Flyvbjerg found that project planners often intentionally underestimate costs and overestimate benefits to get their projects approved. He studied data from the past 70 years and found that cost overruns have not decreased over time. This intentional “manipulation of the books” is pernicious, not only because it leads to cost overruns, but also to safety, security, and other problems.
So, what is the main reason for human mistakes in project management? Honest mental errors caused by illusions or what Flyvbjerg refers to as deception? Are they deliberate errors in project planning, forecasting, and execution? Flyvbjerg said that the answer depends on the project (Flyvbjerg, 2006). In large projects and mega projects in which political and organizational pressures are very high, deception plays a key role; whereas, in smaller projects, in which these pressures are limited, illusions play a greater role.
But here is one important thought about deception. People who are involved in deception are mostly motivated by a belief that in the long run it will benefit society, as in the case of many transportation projects; benefit their company, as in the case of Enron or WorldCom; or benefit themselves. In almost all cases, these beliefs are also an illusion. Projects that are approved based on fraudulent forecasts will, at end of the day, be a net loss to society. If you create a fake report or tell your manager you are performing tests, when in reality you are researching your picks for next week's fantasy football pool, you may be safe in the short term; nonetheless, this is an illusion, because eventually you will need to deal with the problems you created.
Risk Analysis: Make It Simple
Structured analysis of the situation, and particularly risk analysis, help people overcome illusions and can improve their judgment.

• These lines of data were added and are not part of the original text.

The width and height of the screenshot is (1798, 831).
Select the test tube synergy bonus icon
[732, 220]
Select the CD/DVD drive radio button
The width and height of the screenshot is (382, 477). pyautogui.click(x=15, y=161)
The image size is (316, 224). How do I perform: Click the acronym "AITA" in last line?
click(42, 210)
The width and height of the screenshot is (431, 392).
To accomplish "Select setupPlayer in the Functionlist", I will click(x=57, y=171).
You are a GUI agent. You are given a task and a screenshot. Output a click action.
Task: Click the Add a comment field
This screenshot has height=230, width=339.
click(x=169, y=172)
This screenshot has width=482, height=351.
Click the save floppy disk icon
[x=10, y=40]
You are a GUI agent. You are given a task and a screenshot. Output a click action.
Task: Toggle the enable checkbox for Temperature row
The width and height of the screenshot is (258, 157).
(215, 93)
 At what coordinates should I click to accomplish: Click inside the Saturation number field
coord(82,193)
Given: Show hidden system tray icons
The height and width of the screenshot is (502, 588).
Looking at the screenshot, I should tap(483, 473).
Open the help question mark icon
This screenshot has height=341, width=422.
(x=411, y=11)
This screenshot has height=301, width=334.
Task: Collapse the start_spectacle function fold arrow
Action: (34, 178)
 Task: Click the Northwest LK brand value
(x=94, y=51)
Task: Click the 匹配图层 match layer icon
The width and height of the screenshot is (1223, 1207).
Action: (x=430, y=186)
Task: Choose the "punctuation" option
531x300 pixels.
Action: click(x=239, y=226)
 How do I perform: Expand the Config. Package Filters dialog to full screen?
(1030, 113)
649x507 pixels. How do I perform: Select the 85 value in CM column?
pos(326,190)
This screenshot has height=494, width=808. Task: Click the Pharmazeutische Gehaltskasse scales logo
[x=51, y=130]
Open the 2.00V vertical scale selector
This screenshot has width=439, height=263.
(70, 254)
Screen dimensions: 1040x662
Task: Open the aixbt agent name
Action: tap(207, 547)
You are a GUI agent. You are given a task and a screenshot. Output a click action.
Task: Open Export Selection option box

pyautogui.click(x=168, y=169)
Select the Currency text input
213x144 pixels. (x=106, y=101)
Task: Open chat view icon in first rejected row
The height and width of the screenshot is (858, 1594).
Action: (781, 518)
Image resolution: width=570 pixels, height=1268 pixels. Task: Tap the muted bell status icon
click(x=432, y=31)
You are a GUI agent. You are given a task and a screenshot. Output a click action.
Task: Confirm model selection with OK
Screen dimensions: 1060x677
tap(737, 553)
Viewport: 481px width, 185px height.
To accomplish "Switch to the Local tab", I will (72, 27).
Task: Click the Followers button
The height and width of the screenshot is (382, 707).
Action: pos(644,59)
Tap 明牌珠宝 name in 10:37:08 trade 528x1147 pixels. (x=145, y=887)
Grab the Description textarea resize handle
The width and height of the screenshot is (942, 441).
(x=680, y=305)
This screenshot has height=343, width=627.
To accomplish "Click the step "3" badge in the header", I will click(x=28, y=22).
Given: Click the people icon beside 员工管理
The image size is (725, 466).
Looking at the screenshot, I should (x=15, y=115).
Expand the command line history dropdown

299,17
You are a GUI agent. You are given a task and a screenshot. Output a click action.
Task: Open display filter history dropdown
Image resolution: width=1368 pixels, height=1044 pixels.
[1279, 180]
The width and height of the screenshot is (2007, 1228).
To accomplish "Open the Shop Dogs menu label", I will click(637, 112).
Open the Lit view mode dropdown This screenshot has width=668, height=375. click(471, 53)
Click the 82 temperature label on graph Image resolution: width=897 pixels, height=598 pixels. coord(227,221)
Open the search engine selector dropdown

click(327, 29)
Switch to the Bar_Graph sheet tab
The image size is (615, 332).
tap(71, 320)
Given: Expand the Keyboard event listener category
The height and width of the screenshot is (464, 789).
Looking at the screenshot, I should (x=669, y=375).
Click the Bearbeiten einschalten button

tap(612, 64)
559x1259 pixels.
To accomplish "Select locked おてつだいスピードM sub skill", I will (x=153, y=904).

However, more likely than not, before making a decision, people do not perform any structured analysis or misinterpret the results of the analysis. Complicating matters, sometimes the analysis is extremely complex and results may be incorrect. Even if the analysis is performed and is correct, often, people do not realize its value. As a result, even with highly trained experts, with access to powerful computers running the most advance advanced mathematical models, we still bear witness to the outcomes of so many poor decisions.
A couple of years ago, we participated in a risk management conference for the aerospace industry. One of the presentations, titled “Risk Management for Human Space Exploration,” and drew an especially large crowd. There were a couple hundred engineers, researchers, and students who gathered to learn about managing space exploration risk from a representative of one the largest aerospace organizations. However, the topics did not cover the risks associated with hostile aliens, deadly space debris, or flying too close to black holes; instead, attendees were presented with descriptions of the multiple regulations, procedures, directives, rules, and other documents that regulate risk management in these organizations. It was mind boggling to see how many documents were created by one particular organization for what is really quite a narrow subject and it probably took at least 12 years to write them. Attempting to actually read these documents would be a truly Sisyphean task and only undertaken at the risk of one's sanity. The mere presentation of an extremely compressed version of these documents caused mass lethargy in the audience. In fact, the presenter himself almost seemed to take on the persona of a hypnotist, droning on and on, seemingly intent on putting the crowd in a trance, which may well have happened, for after the presenter ended and the lights turned back on, it was as if the hypnotist had snapped his fingers to bring his subjects out of hypnosis. People wandered out of the presentation with a slightly mystified look, unable to recall many details of the past hour. This is truly not the effect you are hoping to achieve when you discuss risk processes.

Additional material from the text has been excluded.